** EXCERPT PROVIDED **
Matt Tyler, PhD Student in the Stanford Political Science Department
March 29, 2021
“Getting More Out of Human Coders with Statistical Models”
ABSTRACT: Human-coded data is the basis for research and decisions in the social sciences, industry, government, and beyond. But coders often make mistakes, are biased, or are unmotivated, and such errors render standard coding methods unreliable and inefficient. In this paper, I explain how explicitly modeling coder mistakes helps to overcome errors in human coding — increasing the efficiency and reducing the bias of the final analysis. I introduce a new model, the biased-annotator competence estimation (BACE), as a default coding model for typical social science coding tasks. I prove the conditions for identification of the key parameters of interest for this newmodel and clarify the identification conditions for several models widely used across computer science and statistics. In simulations, I show that BACE serves as a viable default model for human coders. In an application, I show that, once corrected with BACE, there is 2-3 times more partisan polarization in the discussion of presidential candidates than would have be found using conventional hand-coding methods. I provide an easy-to-use R package that makes these models immediately applicable to coding tasks.
Selina Hofstetter, postdoc in the Democracy and Polarization lab in the Stanford Political Science Department
April 5, 2021
“What Drives Support for Enfranchisement? The Case of Swiss Female Suffrage”
ABSTRACT: Democratisation literature mostly focuses on the elite’s decision to extend the franchise. But in many cases, current voters have to decide whether to grant the vote to a broader population. Little evidence exists on what factors drive the support among those who are already enfranchised. In this paper, I exploit the change in municipal Yes-vote shares among male voters for two Swiss national referenda on female suffrage between 1959 and 1971. I show that municipalities, which quasi-randomly introduced local female suffrage in between the two referenda, increased their support much more. This increase is driven by municipalities in which a majority of men was initially opposed to national suffrage. Conditioning on similar initial support, I further show that this difference cannot be explained by a “ceiling effect”. My findings can also not corroborate that the rise in support is driven by post-suffrage change in municipal party vote shares, expenditure, or cultural proxies, such as female labour market participation.
Danny Oppenheimer, Stanford PhD in Psychology and Professor at Carnegie Mellon University
April 12, 2021
“Metaphor and Political Ideology: The Link Between Helicopter Parenting and Political Attitudes (and everything else)”

** EXTRACTED RECORDS **
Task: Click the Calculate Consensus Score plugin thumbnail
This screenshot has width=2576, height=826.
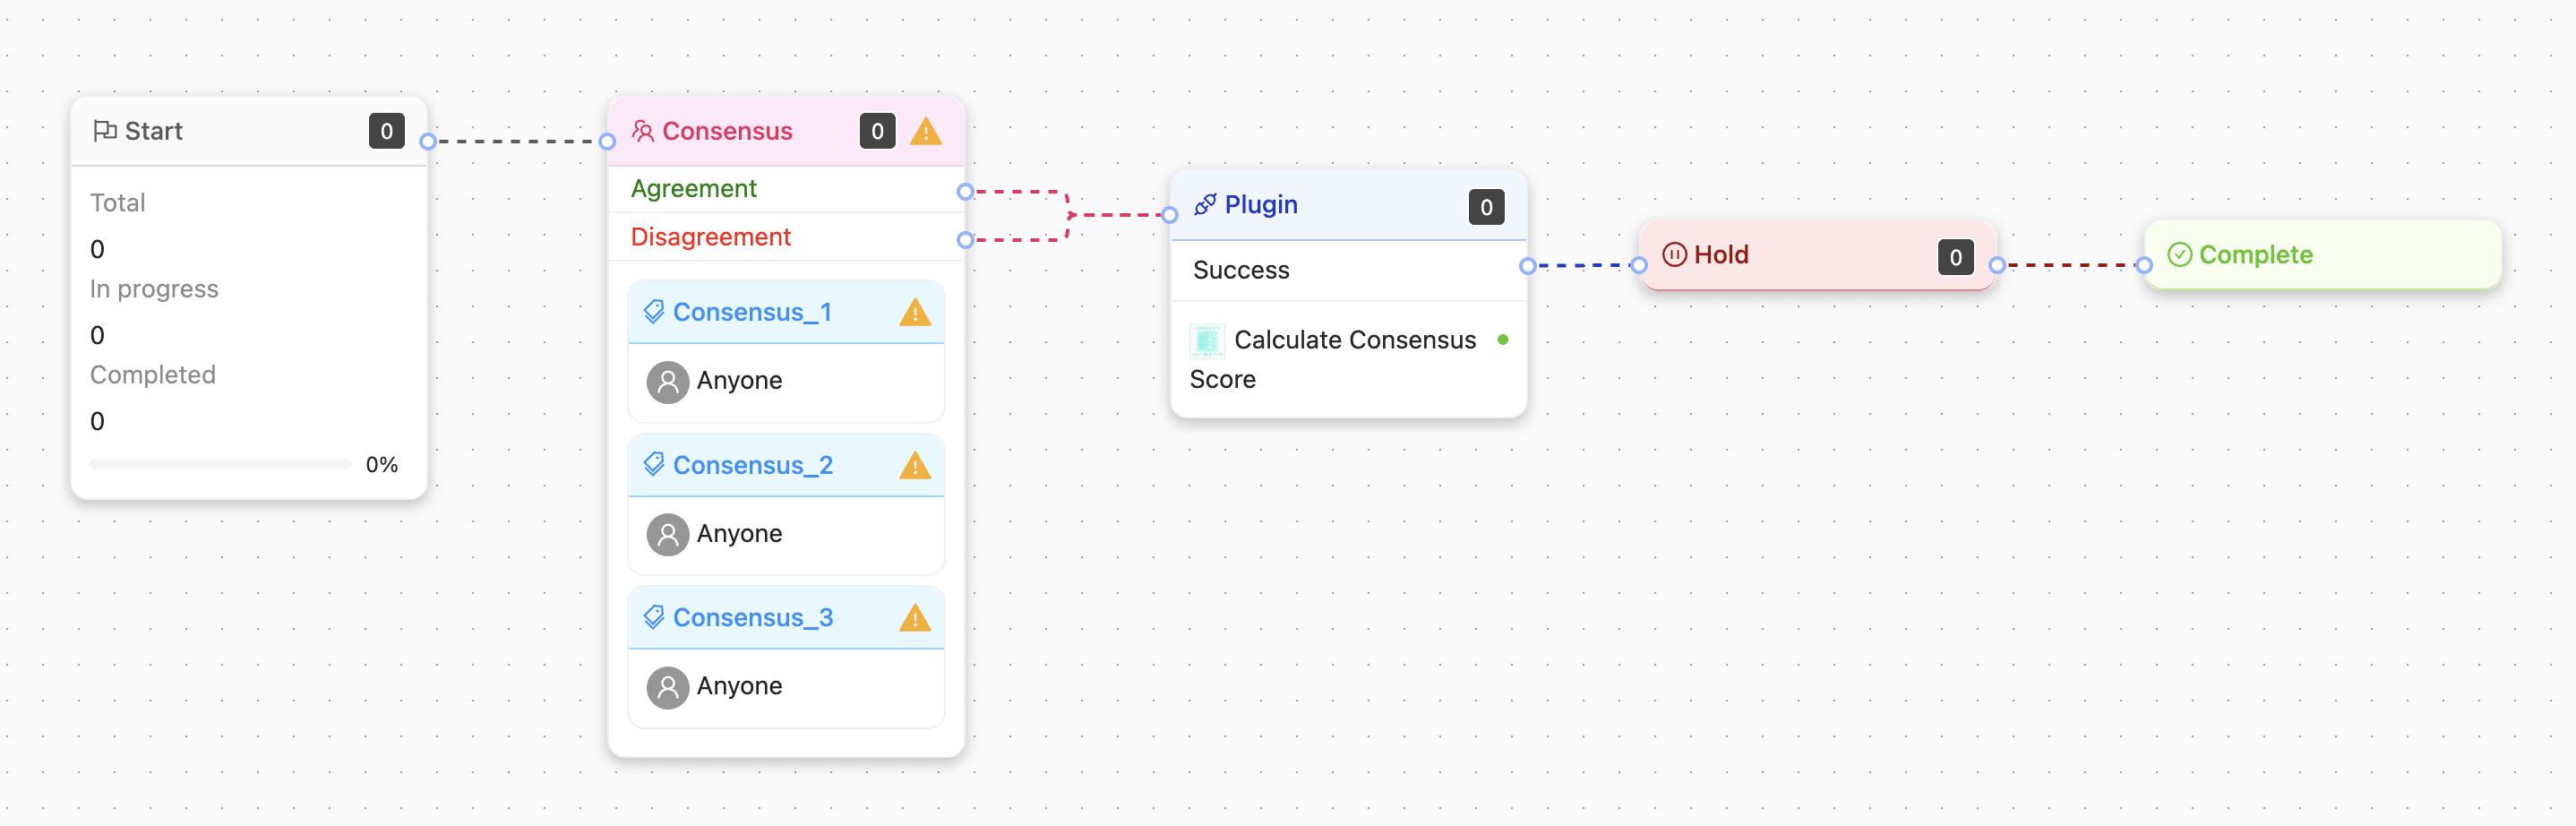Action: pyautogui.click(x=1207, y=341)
---
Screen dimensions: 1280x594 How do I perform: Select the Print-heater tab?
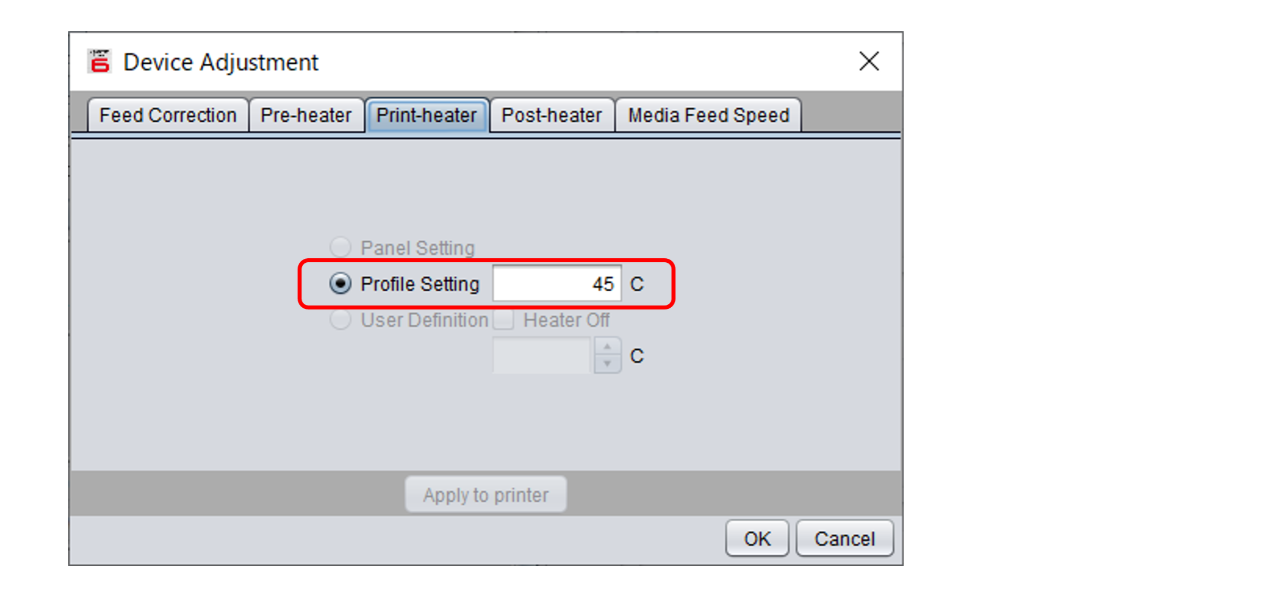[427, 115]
...
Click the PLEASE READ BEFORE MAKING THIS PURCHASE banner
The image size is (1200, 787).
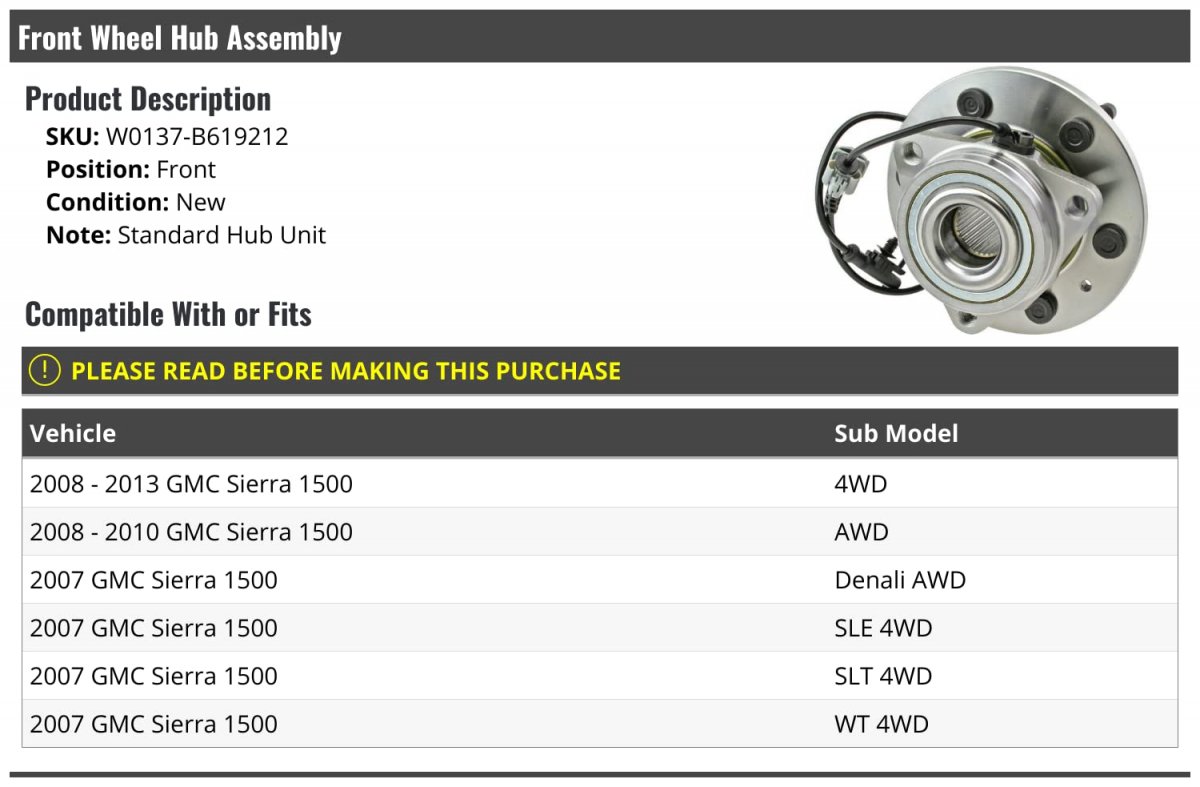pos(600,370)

** REQUIRED ACTION **
Who are all the speakers named in the talk listing? None of the data above has any bearing on what comes next.

** SOLUTION FOR THIS TASK **
Matt Tyler, Selina Hofstetter, Danny Oppenheimer